• [Excerpt provided]
Toxic single adenoma

[edit | edit source]
  • Single benign monoclonal thyroid tumours that autonomously oversecrete thyroid hormone, existing within an otherwise normal or non-toxic nodular thyroid gland
  • Risk factors
    • Mild female predominance
    • Median age 50-60yo
  • Pathophysiology
    • Constitutively active mutations in the TSH receptor gene
    • Usually >3cm
    • Evolves through a course of subclinical to clinical hyperthyroidism
    • Virtually never malignant
  • Workup
    • As per Toxic MNG
  • Treatment
    • Antithyroid drugs - seldom if ever chosen, as recurrence is guaranteed, and remission does not occur
    • Radioactive iodine - effective, and euthyroidism is re-established in 80% with a single dose. Not ok in pregnancy/lactation. Can have recurrence.
    • Surgery - virtually 100% effective
      • Can be unilateral thyroidectomy, unless bilateral suspicious nodules and/or symptomatic goitre
    • Percutaneous ablative techniques
      • Either ethanol or RFA
      • Requires much further study before being accepted - not very well understood currently with decent complication rate

Toxic MNG (Plummer's Disease)

• [About this exercise] Rewrite the section of the toxic single adenoma notes that begins "Treatment" as a shorter list that keeps its main facts.

Stored data entries
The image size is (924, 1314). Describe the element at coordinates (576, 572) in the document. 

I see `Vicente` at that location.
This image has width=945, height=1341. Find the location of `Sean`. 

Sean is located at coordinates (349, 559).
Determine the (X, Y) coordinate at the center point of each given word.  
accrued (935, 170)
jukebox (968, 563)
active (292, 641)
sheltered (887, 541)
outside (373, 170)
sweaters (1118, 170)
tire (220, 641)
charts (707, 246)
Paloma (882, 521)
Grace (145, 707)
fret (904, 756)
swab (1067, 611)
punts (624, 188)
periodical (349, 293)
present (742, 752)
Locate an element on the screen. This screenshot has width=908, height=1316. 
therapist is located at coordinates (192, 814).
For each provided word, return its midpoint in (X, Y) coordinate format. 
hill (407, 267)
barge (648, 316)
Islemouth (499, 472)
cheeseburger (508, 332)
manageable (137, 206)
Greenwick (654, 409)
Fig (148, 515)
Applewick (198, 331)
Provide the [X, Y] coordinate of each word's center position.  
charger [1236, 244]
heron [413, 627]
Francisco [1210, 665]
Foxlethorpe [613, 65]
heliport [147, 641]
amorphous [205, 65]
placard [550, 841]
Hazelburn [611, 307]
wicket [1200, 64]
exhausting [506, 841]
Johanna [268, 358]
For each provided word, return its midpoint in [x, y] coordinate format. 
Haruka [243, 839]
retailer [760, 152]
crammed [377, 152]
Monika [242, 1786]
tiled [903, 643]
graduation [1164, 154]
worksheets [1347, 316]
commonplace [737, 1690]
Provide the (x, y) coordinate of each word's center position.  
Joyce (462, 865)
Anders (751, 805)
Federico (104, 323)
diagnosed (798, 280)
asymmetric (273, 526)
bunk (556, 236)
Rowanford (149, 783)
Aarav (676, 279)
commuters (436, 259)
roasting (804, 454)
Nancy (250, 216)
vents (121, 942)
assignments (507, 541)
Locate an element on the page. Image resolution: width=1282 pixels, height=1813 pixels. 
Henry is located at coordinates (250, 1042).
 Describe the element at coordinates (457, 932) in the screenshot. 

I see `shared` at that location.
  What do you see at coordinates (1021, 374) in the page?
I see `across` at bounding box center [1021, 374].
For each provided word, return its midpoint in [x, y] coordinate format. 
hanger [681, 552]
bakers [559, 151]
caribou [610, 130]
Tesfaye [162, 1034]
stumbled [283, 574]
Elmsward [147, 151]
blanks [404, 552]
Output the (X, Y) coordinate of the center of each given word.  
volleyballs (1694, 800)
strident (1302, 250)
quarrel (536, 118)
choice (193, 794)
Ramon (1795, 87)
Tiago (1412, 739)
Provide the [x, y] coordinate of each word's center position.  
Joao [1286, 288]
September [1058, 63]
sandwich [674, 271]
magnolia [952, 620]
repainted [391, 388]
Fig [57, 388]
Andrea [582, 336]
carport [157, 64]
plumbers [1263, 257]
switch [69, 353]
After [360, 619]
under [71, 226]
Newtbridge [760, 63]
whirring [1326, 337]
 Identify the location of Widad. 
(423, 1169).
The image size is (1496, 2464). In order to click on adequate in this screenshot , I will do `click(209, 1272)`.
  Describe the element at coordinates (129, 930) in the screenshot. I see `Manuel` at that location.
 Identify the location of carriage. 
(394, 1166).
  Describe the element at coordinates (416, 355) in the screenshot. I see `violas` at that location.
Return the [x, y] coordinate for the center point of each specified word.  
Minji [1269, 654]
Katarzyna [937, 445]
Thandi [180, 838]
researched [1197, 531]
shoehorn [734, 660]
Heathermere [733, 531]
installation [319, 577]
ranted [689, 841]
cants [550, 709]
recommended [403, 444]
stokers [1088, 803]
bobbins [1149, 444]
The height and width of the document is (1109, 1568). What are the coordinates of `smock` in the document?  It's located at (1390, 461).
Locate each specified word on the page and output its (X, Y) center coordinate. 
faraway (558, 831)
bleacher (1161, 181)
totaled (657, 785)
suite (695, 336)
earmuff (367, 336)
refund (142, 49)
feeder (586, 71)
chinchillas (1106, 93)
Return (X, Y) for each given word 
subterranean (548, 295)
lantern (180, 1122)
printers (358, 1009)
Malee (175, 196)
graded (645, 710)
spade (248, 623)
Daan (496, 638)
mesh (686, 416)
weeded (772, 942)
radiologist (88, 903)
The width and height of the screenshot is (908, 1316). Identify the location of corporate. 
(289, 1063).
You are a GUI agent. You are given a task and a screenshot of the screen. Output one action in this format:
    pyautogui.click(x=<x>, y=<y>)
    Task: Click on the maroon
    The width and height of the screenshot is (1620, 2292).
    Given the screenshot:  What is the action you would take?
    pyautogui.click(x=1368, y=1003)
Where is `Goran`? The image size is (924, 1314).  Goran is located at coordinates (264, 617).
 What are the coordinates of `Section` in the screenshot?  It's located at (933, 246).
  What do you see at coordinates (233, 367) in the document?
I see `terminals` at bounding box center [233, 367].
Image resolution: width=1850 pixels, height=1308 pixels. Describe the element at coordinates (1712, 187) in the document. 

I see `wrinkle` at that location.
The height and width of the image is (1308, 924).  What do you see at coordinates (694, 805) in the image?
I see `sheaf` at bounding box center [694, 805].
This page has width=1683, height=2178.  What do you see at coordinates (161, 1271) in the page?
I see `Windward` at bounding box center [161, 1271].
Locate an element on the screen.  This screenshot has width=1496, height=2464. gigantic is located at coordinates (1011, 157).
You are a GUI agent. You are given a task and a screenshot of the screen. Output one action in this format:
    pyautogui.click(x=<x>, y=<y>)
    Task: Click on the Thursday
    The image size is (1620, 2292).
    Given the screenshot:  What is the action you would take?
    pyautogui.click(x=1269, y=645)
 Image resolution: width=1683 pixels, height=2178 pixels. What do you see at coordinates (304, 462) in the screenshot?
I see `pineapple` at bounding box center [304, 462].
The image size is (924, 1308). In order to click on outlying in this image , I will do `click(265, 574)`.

• [Response for this exercise]
- Antithyroid drugs: seldom used, since recurrence is guaranteed and remission does not occur.
- Radioactive iodine: effective, restoring normal thyroid function in 80% with one dose. Not for pregnancy or breastfeeding. Recurrence is possible.
- Surgery: virtually 100% effective. It can be a one-sided thyroidectomy unless there are suspicious nodules on both sides or a symptomatic goiter.
- Percutaneous ablation (ethanol or RFA): needs much more study before acceptance. It is not well understood and has a fair complication rate.